Given information
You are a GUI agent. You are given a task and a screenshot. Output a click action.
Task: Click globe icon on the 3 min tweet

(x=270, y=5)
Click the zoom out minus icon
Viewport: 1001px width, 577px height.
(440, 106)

Activity
Every entry needs to be retyped exactly.

Task solution
You are a GUI agent. You are given a task and a screenshot. Output a click action.
Task: Click globe icon on the 3 min tweet

(x=270, y=5)
Click the zoom out minus icon
Viewport: 1001px width, 577px height.
(440, 106)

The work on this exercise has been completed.